Lord Howe Island takes ‘off the beaten track’ to a whole new level! The entire island is a World Heritage Site and there’s a daily visitor limit of 400 people at any one time (talk about a lack of crowds!). Here, Ned’s Beach is the jewel in the crown. In the shallows of this glittering beach, you can swim in what was once voted Australia’s cleanest beach, and hand feed the marine life (including the metre-long kingfish!) For young families, low tide is the perfect time to go reef-walking or snorkelling so little ones can get up close with the reef safely. Stay at Beachcomber Lodge, a great location to enjoy the tropical tranquil settings and only a short stroll to the beach and town cafés 😎

7. Horrocks Beach, WA

A little over five hours north of Perth, you’ll find this remote beach spot and sleepy fishing village. Protected by a coral reef, it’s a haven of calm, clear waters and ‘gram-worthy scenes. Keen fisherman could reel in cod, mackerel, snapper or dhufish but if you prefer someone else to catch your lunch, the fish and chips at the Horrocks Beach General Store are delicious! In spring, you might also spot the mighty humpback whales migrating but a trip to the Willygully Caves to see incredible First Nations art created by the Nhanda people is a year-round must-do.

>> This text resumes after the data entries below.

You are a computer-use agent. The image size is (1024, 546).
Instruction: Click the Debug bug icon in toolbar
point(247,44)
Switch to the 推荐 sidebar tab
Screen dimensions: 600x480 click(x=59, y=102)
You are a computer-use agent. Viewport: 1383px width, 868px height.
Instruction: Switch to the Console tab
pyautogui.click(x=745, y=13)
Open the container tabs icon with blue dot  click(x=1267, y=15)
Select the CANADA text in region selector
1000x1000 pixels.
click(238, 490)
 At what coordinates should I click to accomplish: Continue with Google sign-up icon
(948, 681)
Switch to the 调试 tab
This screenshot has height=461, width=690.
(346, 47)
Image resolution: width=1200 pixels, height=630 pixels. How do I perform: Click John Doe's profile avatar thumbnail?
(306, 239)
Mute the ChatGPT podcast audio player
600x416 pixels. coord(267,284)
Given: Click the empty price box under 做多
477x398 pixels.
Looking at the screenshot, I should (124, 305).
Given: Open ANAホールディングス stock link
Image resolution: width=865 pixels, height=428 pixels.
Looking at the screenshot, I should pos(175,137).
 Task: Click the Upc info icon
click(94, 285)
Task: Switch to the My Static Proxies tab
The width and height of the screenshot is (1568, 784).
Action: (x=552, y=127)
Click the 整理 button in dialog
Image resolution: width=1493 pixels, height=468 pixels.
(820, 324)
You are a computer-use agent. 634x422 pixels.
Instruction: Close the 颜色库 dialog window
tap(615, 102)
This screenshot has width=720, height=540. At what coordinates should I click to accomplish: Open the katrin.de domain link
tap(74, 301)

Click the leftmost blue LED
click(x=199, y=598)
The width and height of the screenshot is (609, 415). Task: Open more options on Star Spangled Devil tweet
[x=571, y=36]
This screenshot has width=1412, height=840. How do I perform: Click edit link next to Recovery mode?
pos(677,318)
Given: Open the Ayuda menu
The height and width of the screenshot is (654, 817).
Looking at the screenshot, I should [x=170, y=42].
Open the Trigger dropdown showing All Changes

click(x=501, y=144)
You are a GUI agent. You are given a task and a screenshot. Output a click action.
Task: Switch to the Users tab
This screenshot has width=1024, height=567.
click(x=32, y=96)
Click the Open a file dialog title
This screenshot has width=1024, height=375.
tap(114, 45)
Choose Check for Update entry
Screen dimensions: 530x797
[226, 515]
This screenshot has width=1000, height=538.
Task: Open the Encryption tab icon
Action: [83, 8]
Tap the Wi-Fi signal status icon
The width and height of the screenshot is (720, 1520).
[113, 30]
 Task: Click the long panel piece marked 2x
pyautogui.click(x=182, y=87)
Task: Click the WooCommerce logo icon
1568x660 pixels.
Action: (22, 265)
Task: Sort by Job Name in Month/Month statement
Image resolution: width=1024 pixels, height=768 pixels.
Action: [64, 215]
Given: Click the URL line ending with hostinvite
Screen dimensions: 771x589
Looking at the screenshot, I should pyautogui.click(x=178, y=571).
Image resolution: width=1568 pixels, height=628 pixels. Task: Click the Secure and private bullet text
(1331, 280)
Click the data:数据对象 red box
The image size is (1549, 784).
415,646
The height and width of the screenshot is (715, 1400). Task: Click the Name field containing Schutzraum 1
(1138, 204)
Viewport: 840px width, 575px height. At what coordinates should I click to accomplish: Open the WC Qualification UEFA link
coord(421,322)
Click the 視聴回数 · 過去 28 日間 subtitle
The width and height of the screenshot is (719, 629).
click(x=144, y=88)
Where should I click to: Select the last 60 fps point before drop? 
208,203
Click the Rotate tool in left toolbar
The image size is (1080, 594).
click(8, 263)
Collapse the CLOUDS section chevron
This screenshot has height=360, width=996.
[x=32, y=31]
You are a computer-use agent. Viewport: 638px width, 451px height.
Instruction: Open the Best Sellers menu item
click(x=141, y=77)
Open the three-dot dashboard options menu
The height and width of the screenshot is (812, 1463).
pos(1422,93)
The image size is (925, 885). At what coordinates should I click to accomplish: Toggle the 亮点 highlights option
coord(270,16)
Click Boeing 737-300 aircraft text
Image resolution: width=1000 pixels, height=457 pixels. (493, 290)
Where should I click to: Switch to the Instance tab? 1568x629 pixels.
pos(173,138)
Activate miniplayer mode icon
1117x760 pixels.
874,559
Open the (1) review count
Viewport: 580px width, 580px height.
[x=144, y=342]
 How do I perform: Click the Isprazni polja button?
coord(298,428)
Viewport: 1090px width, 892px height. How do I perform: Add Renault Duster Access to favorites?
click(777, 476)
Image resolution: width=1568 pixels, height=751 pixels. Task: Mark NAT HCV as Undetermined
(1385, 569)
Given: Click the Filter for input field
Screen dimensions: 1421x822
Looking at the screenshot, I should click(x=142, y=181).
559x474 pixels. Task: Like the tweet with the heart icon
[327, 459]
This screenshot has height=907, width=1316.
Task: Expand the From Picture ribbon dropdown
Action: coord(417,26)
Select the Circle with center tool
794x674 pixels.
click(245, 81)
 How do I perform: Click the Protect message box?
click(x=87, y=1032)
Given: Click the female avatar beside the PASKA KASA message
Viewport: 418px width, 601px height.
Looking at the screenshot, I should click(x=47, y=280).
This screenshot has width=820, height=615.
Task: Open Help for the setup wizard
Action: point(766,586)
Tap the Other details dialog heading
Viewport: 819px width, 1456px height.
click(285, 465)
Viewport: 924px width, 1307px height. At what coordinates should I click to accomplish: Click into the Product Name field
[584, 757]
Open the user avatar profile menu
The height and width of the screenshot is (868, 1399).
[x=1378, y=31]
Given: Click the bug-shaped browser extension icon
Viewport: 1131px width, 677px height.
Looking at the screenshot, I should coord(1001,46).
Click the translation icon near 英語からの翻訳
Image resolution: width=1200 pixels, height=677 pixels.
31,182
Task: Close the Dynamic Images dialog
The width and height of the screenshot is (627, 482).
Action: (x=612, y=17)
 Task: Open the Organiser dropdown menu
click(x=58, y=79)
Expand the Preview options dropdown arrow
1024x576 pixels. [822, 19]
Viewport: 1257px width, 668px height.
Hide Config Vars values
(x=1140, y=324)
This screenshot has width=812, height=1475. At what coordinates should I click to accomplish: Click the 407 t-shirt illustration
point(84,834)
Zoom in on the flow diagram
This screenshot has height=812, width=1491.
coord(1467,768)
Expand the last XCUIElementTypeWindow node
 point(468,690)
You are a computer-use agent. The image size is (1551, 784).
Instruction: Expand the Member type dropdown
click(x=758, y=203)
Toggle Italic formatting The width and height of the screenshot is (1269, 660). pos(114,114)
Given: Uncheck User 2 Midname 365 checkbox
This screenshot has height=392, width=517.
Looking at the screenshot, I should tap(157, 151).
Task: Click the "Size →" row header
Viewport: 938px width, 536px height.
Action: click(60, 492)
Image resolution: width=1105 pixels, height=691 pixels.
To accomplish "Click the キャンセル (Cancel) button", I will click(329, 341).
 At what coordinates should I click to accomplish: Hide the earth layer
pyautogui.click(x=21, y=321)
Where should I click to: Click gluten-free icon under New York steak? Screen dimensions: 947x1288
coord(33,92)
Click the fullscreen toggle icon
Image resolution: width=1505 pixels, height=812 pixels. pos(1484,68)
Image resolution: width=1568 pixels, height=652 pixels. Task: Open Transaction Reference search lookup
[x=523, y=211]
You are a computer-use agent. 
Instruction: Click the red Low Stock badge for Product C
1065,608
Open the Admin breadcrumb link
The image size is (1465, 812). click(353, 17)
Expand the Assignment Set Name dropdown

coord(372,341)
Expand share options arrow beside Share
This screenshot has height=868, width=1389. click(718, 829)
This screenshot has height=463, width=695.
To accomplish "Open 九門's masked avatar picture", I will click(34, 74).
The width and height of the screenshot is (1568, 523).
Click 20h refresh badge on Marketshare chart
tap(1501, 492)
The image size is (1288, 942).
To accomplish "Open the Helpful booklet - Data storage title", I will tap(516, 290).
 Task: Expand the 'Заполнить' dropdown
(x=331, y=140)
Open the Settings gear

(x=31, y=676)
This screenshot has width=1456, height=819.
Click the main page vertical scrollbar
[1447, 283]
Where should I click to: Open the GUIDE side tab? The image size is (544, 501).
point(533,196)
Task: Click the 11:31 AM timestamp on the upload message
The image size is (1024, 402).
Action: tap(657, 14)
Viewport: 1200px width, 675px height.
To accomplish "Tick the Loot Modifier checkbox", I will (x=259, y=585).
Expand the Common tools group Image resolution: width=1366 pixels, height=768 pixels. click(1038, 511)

You can’t get much closer than Horrocks Beach Caravan Park, where the bright and spacious cabins are within metres of the shore.

8. Secret Beach, VIC

This might just be Victoria’s best kept secret (which makes it pretty well-named 😝). Mallacoota in East Gippsland has a population of a little over 1000 people and is home to three beautiful beaches, one of which is Secret Beach. Accessible only by an almost-hidden staircase, Secret Beach has a few lovely rock pools and often, a satisfying lack of crowds. You can maximise your time by bunking at Bruces Waterside Units , a family (and pet) friendly stay just 5 minutes walk from the coastal reserve.

9. Memory Cove, SA

Keen to head waaaaay off the beaten track? Almost 700km from Adelaide (or 50km from Port Lincoln, which is a bit more manageable!), Memory Cove is a native bushland oasis. Because it’s only accessible by 4WD and there are just 15 car passes available at any one time, this is one seriously remote beach. An excellent fishing and whale watching season (from May to October) and a guaranteed lack of crowds make this a very deserving beach on this list. Because this is national park territory, your nearest stay is in Port Lincoln but you won’t mind the drive if you’re staying somewhere like The Port Lincoln Hotel. Modern and fresh interiors surrounded by lovely ocean views, you’ll be well taken care of in between visits to the shores of Memory Cove.

Remember: always take care when swimming in Australian waterways by reading and observing safety signs and staying alert to weather and ocean conditions.